Quel jugement pense-t-on qu’eussent porté de pareils observateurs sur l’enfant trouvé en 1694, dont j’ai déjà parlé ci-devant, qui ne donnoit aucune marque de raison, marchoit sur ses pieds & sur ses mains, n’avoit aucun langage & formoit des sons qui ne ressembloient en rien à ceux d’un homme. Il fut long-tems, continue le même philosophe qui me fournit ce fait, avant de pouvoir proférer quelques paroles, encore le fit-il d’une maniere barbare.
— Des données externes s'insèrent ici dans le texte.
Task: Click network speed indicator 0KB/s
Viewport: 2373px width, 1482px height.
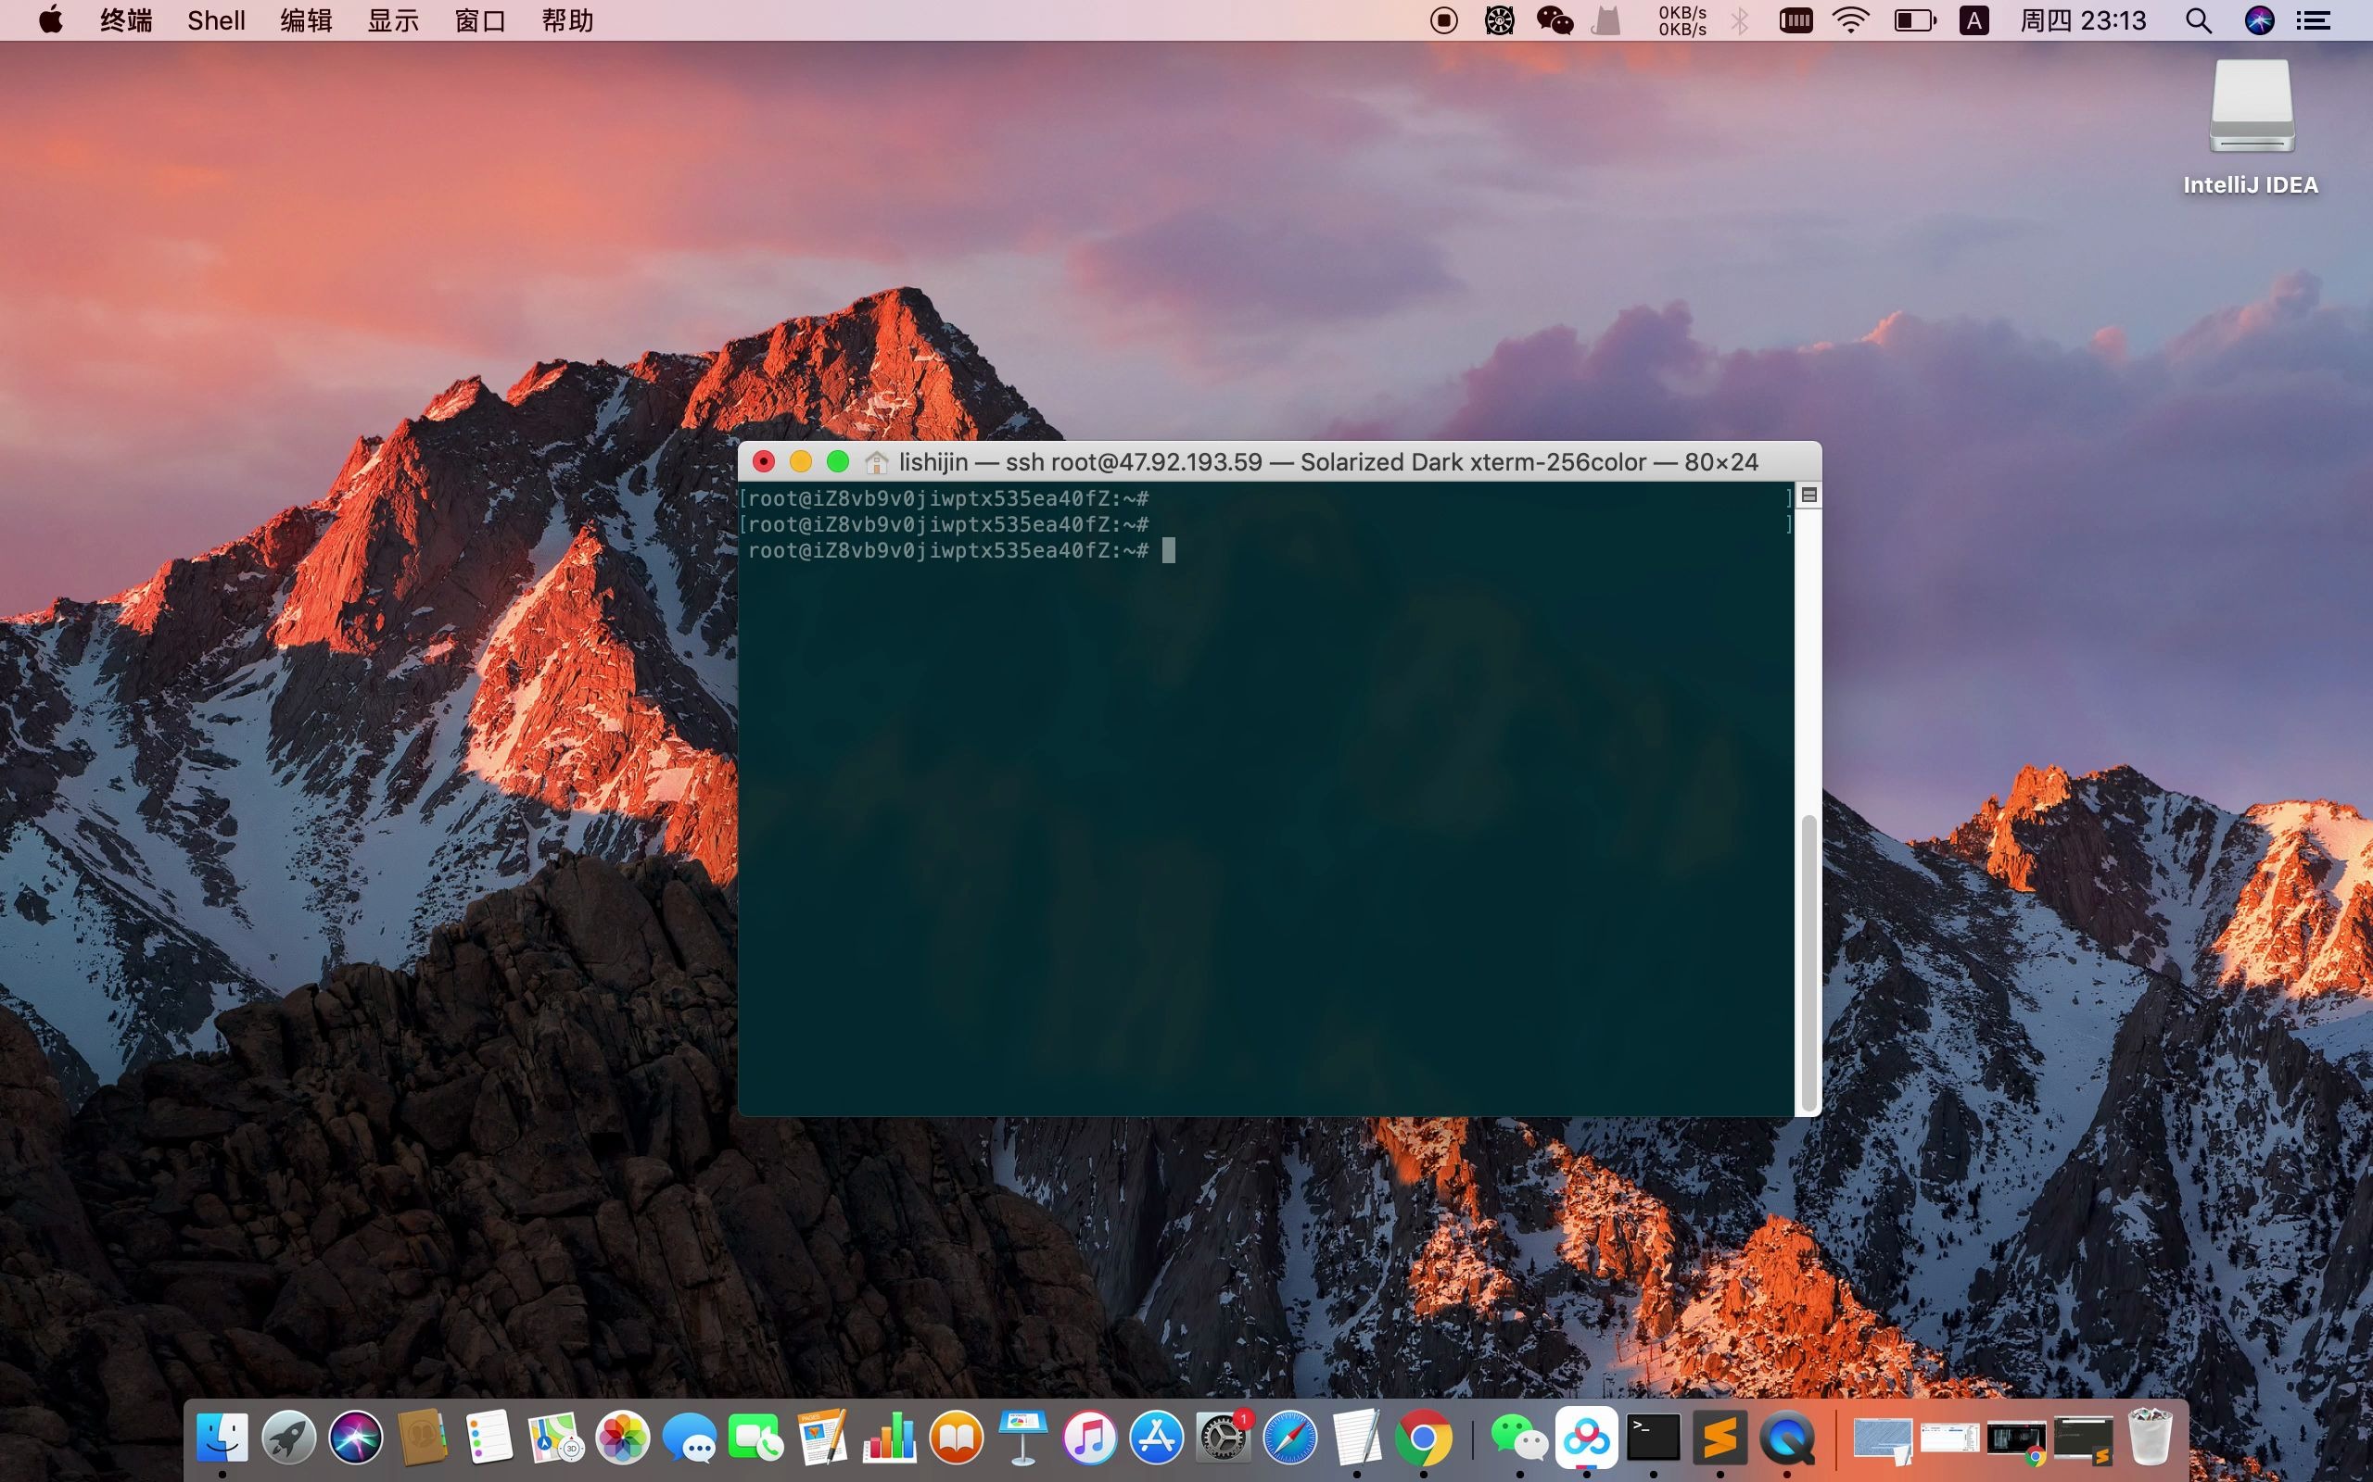Action: point(1680,21)
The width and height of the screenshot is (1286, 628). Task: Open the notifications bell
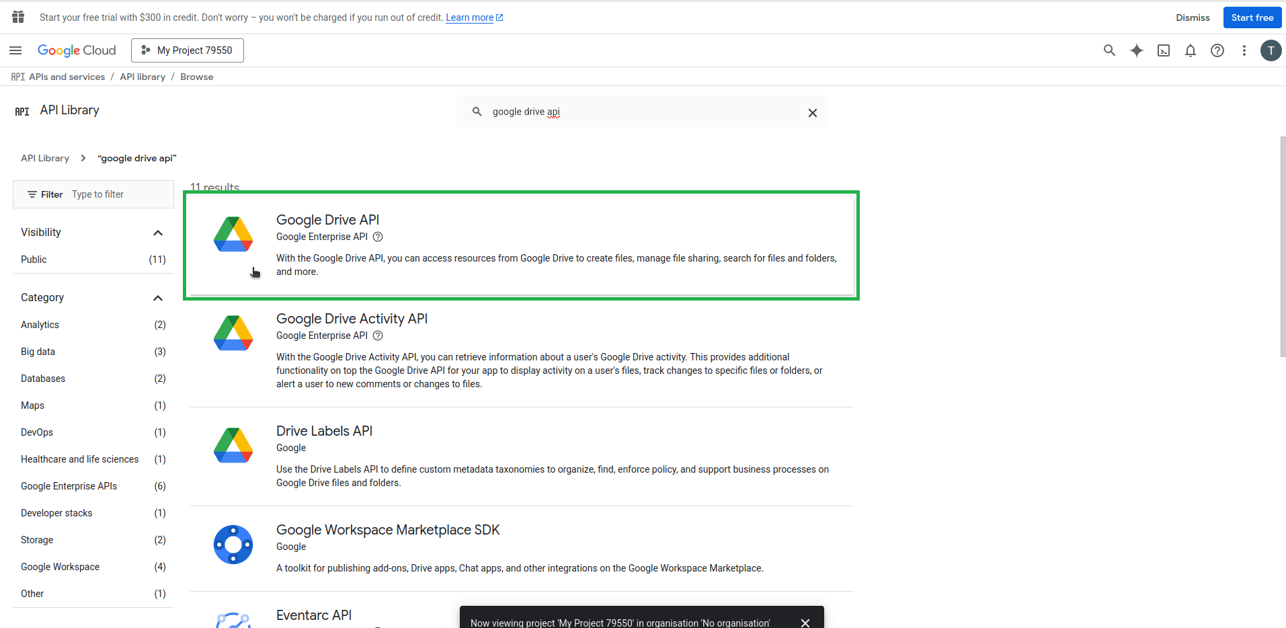[x=1190, y=50]
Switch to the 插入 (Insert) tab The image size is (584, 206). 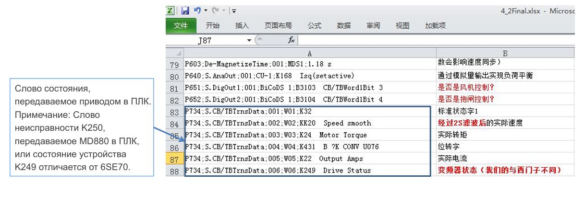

Aussi-tôt qu’il put parler, on l’interrogea sur son premier état, mais il ne s’en souvint non plus que nous nous souvenons de ce qui nous est arrivé au berceau. Si malheureusement pour lui cet enfant fût tombé dans les mains de nos voyageurs, on ne peut douter qu’apres avoir remarqué son silence & sa stupidité, ils n’eussent pris le parti de le renvoyer dans les bois ou de l’enfermer dans une ménagerie ; après quoi ils en auroient savamment parlé dans de belles relations, comme d’une bête fort curieuse qui ressembloit assez à l’homme.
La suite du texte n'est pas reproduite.